This seems misleading on what is changing...
How about:
Add new nvme_fc_start_ioerr_recovery() routine which effectively
"resets" a the controller.
Refactor error points that invoked routines that reset the controller
to now call nvme_fc_start_ioerr_recovery().
Eliminated io abort on io error, as we will be resetting the controller.
>
> Previous to this change if controller was LIVE error recovery resets
> the controller and this does not match nvme-tcp and nvme-rdma. Decouple
> error recovery from controller reset to match other fabric transports.
Please delete. It's irrelevant to the patch.
...
> @@ -1871,7 +1874,22 @@ nvme_fc_ctrl_ioerr_work(struct work_struct *work)
> struct nvme_fc_ctrl *ctrl =
> container_of(work, struct nvme_fc_ctrl, ioerr_work);
>
> - nvme_fc_error_recovery(ctrl, "transport detected io error");
> + /*
> + * if an error (io timeout, etc) while (re)connecting, the remote
> + * port requested terminating of the association (disconnect_ls)
> + * or an error (timeout or abort) occurred on an io while creating
> + * the controller. Abort any ios on the association and let the
> + * create_association error path resolve things.
> + */
> + if (nvme_ctrl_state(&ctrl->ctrl) == NVME_CTRL_CONNECTING) {
> + __nvme_fc_abort_outstanding_ios(ctrl, true);
> + dev_warn(ctrl->ctrl.device,
> + "NVME-FC{%d}: transport error during (re)connect\n",
> + ctrl->cnum);
> + return;
> + }
> +
> + nvme_fc_error_recovery(ctrl);
> }
ok - but see below...
> +static void nvme_fc_start_ioerr_recovery(struct nvme_fc_ctrl *ctrl,
> + char *errmsg)
> +{
> + enum nvme_ctrl_state state;
> +
> + if (nvme_change_ctrl_state(&ctrl->ctrl, NVME_CTRL_RESETTING)) {
> + dev_warn(ctrl->ctrl.device, "NVME-FC{%d}: starting error recovery %s\n",
> + ctrl->cnum, errmsg);
> + queue_work(nvme_reset_wq, &ctrl->ioerr_work);
> + return;
> + }
> +
> + state = nvme_ctrl_state(&ctrl->ctrl);
> + if (state == NVME_CTRL_CONNECTING || state == NVME_CTRL_DELETING ||
> + state == NVME_CTRL_DELETING_NOIO) {
> + queue_work(nvme_reset_wq, &ctrl->ioerr_work);
> + }
> +}
What bothers me about this (true of the tcp and rmda transports) is
there is little difference between this and using the core
nvme_reset_ctrl(), excepting that even when the state change fails, the
code continues to schedule the work element that does the reset.

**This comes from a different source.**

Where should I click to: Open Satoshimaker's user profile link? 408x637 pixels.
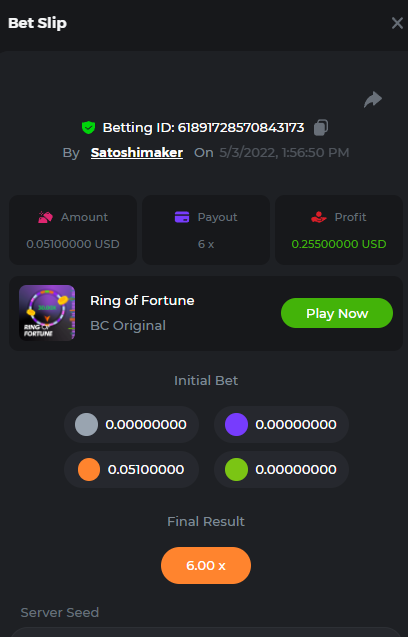click(x=137, y=152)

And the latter odd snippet to reset anyway is only to get the CONNECTING
code snippet, which failed the RESETTING transition, to be performed.

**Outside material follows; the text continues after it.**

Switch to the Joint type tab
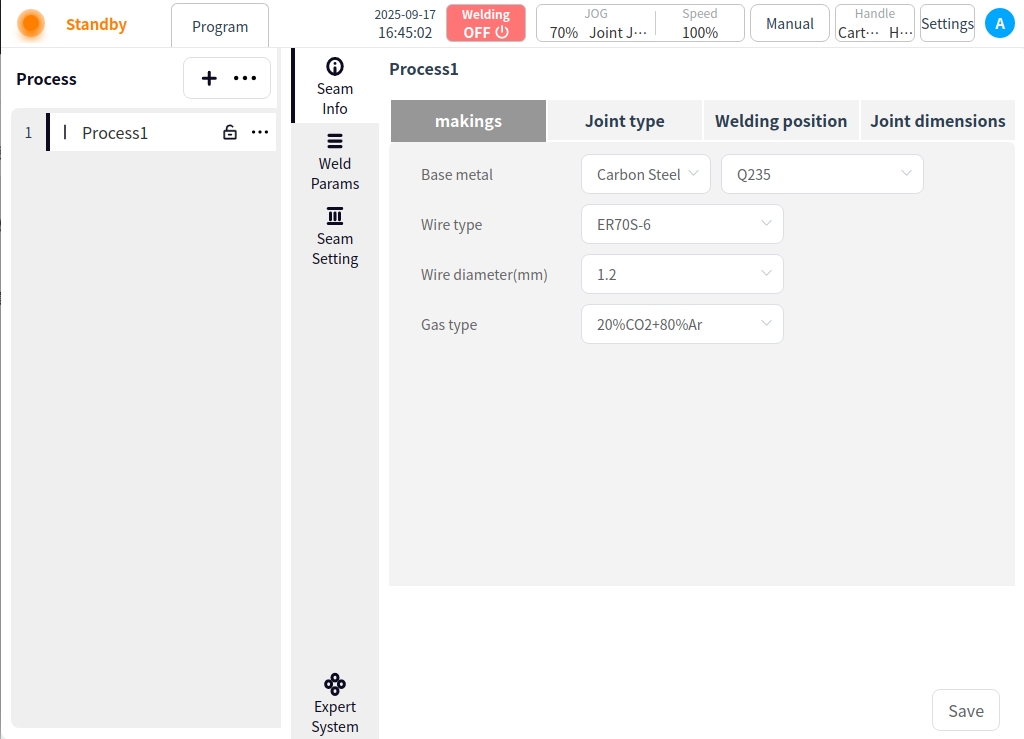This screenshot has height=739, width=1024. point(624,121)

I'd prefer the connecting snippet be at the top of start_ioerr_recovery
before any state change attempt so its in the same place as prior.
...
> static enum blk_eh_timer_return nvme_fc_timeout(struct request *rq)
> {
> struct nvme_fc_fcp_op *op = blk_mq_rq_to_pdu(rq);
> @@ -2536,24 +2539,14 @@ static enum blk_eh_timer_return nvme_fc_timeout(struct request *rq)

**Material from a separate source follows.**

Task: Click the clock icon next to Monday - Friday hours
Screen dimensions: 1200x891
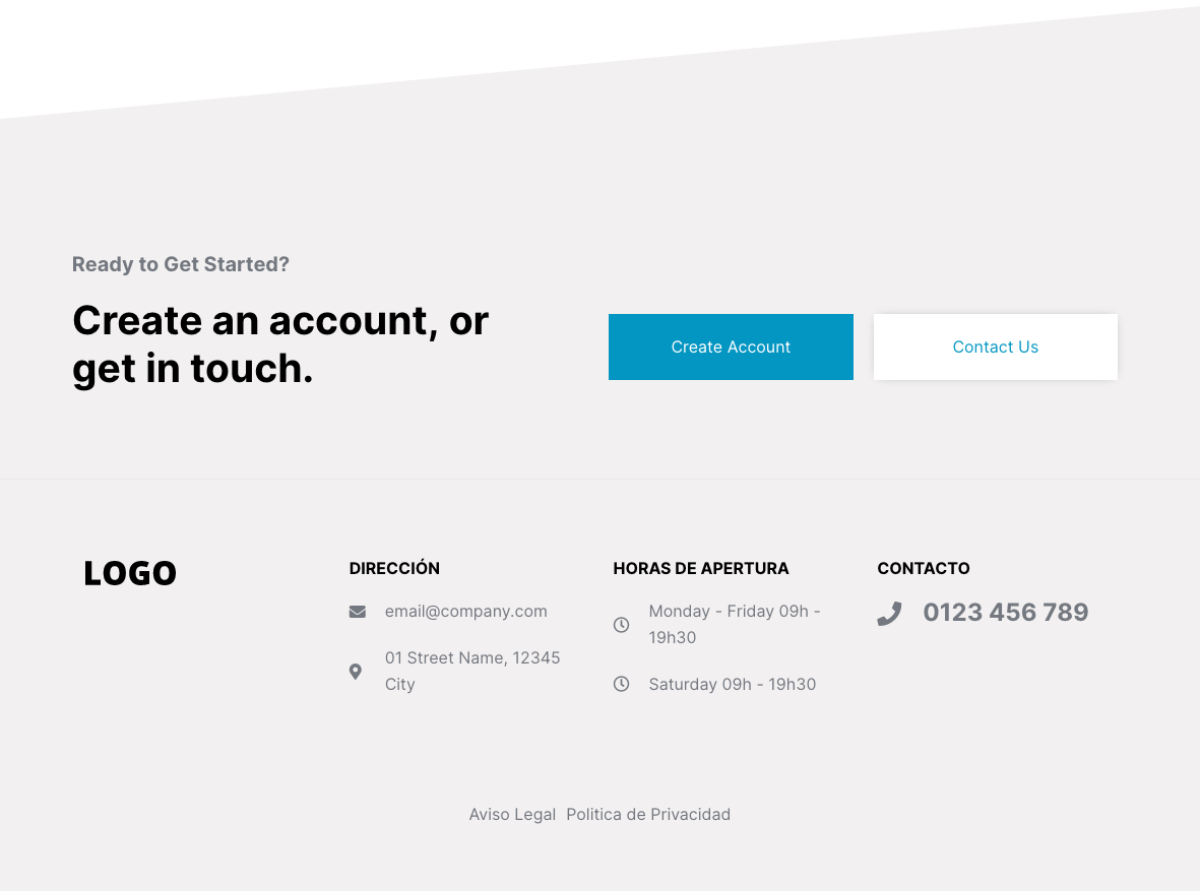Action: coord(621,625)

> struct nvme_fc_cmd_iu *cmdiu = &op->cmd_iu;
> struct nvme_command *sqe = &cmdiu->sqe;
>
> - /*
> - * Attempt to abort the offending command. Command completion
> - * will detect the aborted io and will fail the connection.
> - */
> dev_info(ctrl->ctrl.device,
> "NVME-FC{%d.%d}: io timeout: opcode %d fctype %d (%s) w10/11: "
> "x%08x/x%08x\n",
> ctrl->cnum, qnum, sqe->common.opcode, sqe->fabrics.fctype,
> nvme_fabrics_opcode_str(qnum, sqe),
> sqe->common.cdw10, sqe->common.cdw11);
> - if (__nvme_fc_abort_op(ctrl, op))
> - nvme_fc_error_recovery(ctrl, "io timeout abort failed");
>
> - /*
> - * the io abort has been initiated. Have the reset timer
> - * restarted and the abort completion will complete the io
> - * shortly. Avoids a synchronous wait while the abort finishes.
> - */
> + nvme_fc_start_ioerr_recovery(ctrl, "io timeout");
> return BLK_EH_RESET_TIMER;
> }
I eventually gave in on not doing the abort of the io as the
start_ioerr_recovery() will be resetting the controller.
>
> @@ -3352,6 +3345,27 @@ nvme_fc_reset_ctrl_work(struct work_struct *work)
> }
> }
>
> +static void
> +nvme_fc_error_recovery(struct nvme_fc_ctrl *ctrl)
> +{
> + nvme_stop_keep_alive(&ctrl->ctrl);
> + nvme_stop_ctrl(&ctrl->ctrl);
> + flush_work(&ctrl->ctrl.async_event_work);
> +
> + /* will block while waiting for io to terminate */
> + nvme_fc_delete_association(ctrl);
> +
> + /* Do not reconnect if controller is being deleted */
> + if (!nvme_change_ctrl_state(&ctrl->ctrl, NVME_CTRL_CONNECTING))
> + return;
> +
> + if (ctrl->rport->remoteport.port_state == FC_OBJSTATE_ONLINE) {
> + queue_delayed_work(nvme_wq, &ctrl->connect_work, 0);
> + return;
> + }
> +
> + nvme_fc_reconnect_or_delete(ctrl, -ENOTCONN);
> +}
>
> static const struct nvme_ctrl_ops nvme_fc_ctrl_ops = {
> .name = "fc",
There is no reason to duplicate the code that is already in ioerr_work.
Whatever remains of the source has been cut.